Detailed Description

Complete technical specification and implementation details from the patent document.

The present disclosure relates generally to manipulating the color of real images. More particularly, the present disclosure relates to techniques for manipulating the color of real images that are driven by text.

An individual may seek to manipulate the color of an image (e.g., photograph, frame of a video) for numerous reasons. These reasons include, for example, creative purposes, clarity reasons, or technical considerations. The combination of a machine-learning model and text-based descriptions of the desired outcome of the image manipulation can be used to generate a new image that reflects that description. However, existing approaches for manipulating images with text only work with synthetic images created by a pre-trained machine learning model. Such approaches only work on images containing subject matter similar to the subject matter on which the model was trained. Additionally, such existing approaches are limited in the resolution of the images they can generate due to the high-computational effort that is required. Consequently, there is a need for a text-driven approach to color manipulation that works with real, high-resolution images.

Aspects and advantages of embodiments of the present disclosure will be set forth in part in the following description, or can be learned from the description, or can be learned through practice of the embodiments.

One example aspect of the present disclosure is directed to a computer-implemented method for recolorizing imagery based on text. The computer-implemented method can include accessing, by one or more computing devices, an input image and an input text. The computer-implemented method can further include, for each of a plurality of training iterations: using a machine-learned recolorizing model to process the input image and generate a recolorized image: generating a text embedding using the input text and a machine-learned text embedding model as well as generating one or more image embeddings using the recolorized image and a machine-learned image embedding model: evaluating an embedding loss function that compares the text embedding and the image embedding; and modifying one or more parameter values of the machine-learned recolorizing model based on the embedding loss. The computer-implemented method can further include, after the plurality of iterations, providing the recolorized image as an output image.

Another example aspect of the present disclosure is directed to a computing system. The computing system can include one or more processors and one or more tangible, non-transitory, computer readable media that store both a machine-learned recolorizing model and instructions, that when executed by the one or more processors, cause the computing system to perform operations. The machine-learned recolorizing model may be configured to generate a recolorized image using an input image and an input text.
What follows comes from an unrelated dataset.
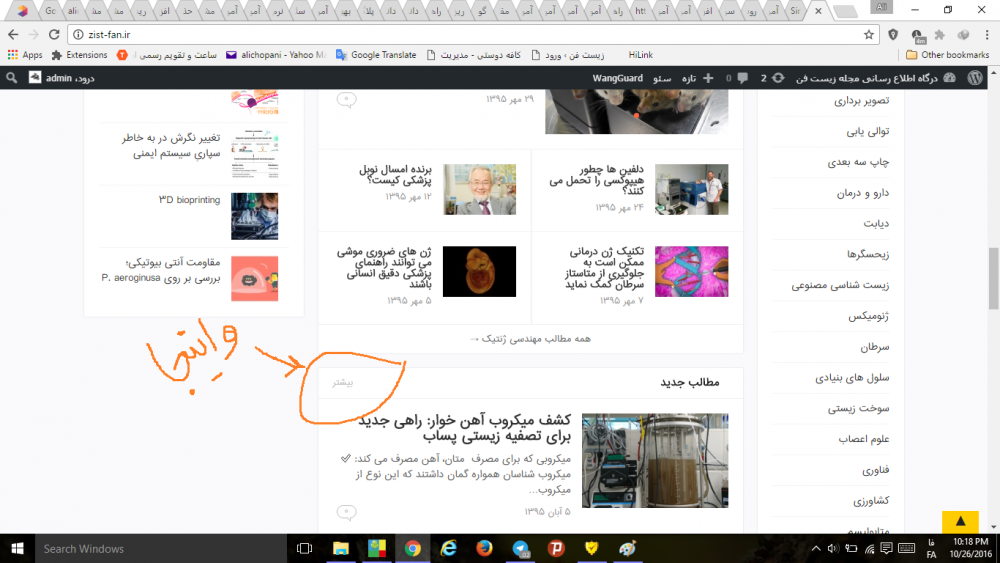Open 'همه مطالب مهندسی ژنتیک' link

(530, 338)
The operations may include, for a plurality of training iterations: accessing the input image and the input text: processing the input image using the machine-learned recolorizing model to generate the recolorized image: generating a text embedding using the input text and a machine-learned text embedding model as well as generating one or more image embeddings using the recolorized image and a machine-learned image embedding model: evaluating an embedding loss function that compares the text embedding and the image embedding; and modifying the one or more parameter values of the machine-learned recolorizing model based on the embedding loss. The operations may further comprise, after a plurality of iterations, providing the recolorized image as an output image.
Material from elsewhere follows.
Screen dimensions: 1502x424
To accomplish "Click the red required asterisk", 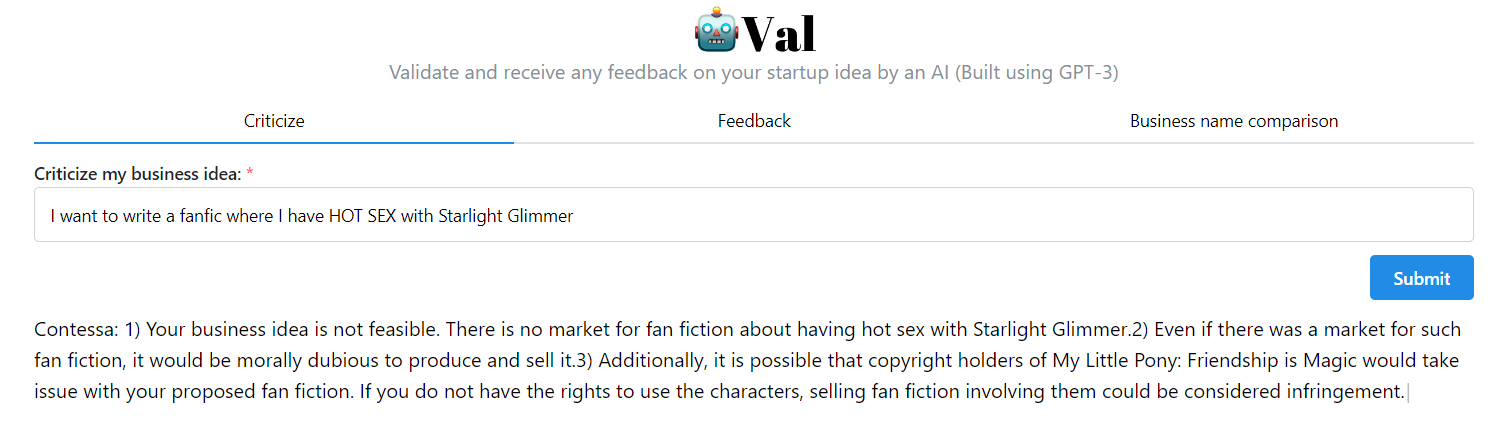I will click(250, 174).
Another example aspect of the present disclosure is directed to a memory which stores instructions. The instructions, when executed by a system comprising a processor, are configured to cause the system to access an input image and an input text. When executed, the instructions may further cause each of the following during a plurality of training iterations: the processing an input image with a machine-learned recolorizing model to generate a recolorized image: the generating of a text embedding using the input text and a machine-learned text embedding model as well as generating one or more image embeddings using the recolorized image and machine-learned image embedding model: the evaluating of an embedding loss function that compares the text embedding and the image embedding; and the modifying of one or more parameter values of the machine-learned recolorizing model based on the embedding loss. The instructions may further cause, after the plurality of iterations, the system to provide the recolorized image as an output image.
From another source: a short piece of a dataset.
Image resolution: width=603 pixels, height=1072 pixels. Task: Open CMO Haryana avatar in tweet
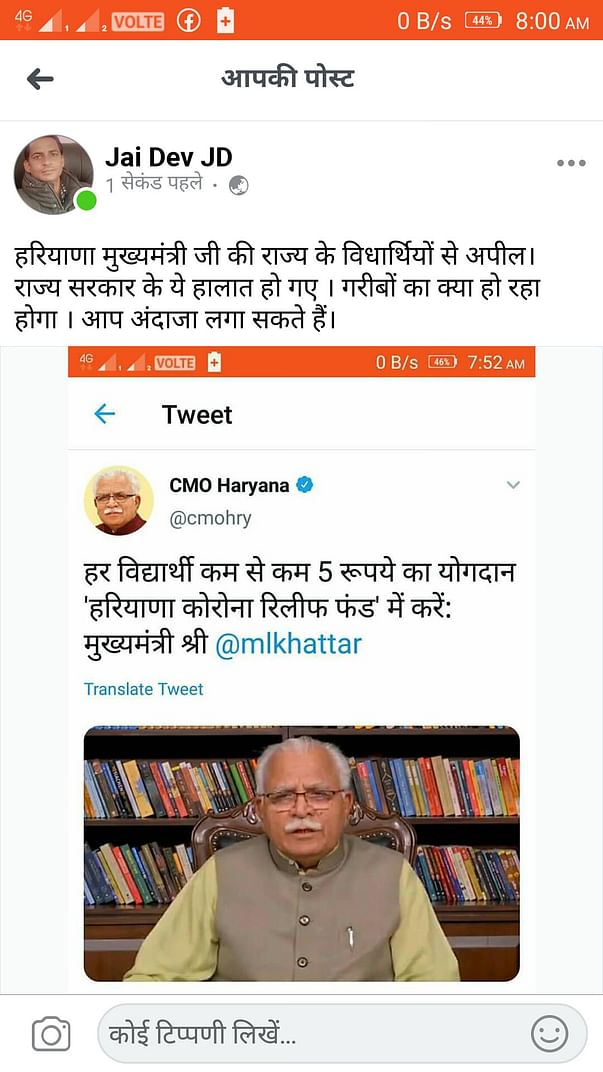[119, 500]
The technology described herein can be used to recolorize both real and synthetic images, high-resolution images, images containing diverse subject matter, as well as provide other improvements described herein.

Other aspects of the present disclosure are directed to various systems, apparatuses, non-transitory computer-readable media, user interfaces, and electronic devices.

These and other features, aspects, and advantages of various embodiments of the present disclosure will become better understood with reference to the following description and appended claims. The accompanying drawings, which are incorporated in and constitute a part of this specification, illustrate example embodiments of the present disclosure and, together with the description, serve to explain the related principles.

Reference numerals that are repeated across plural figures are intended to identify the same features in various implementations.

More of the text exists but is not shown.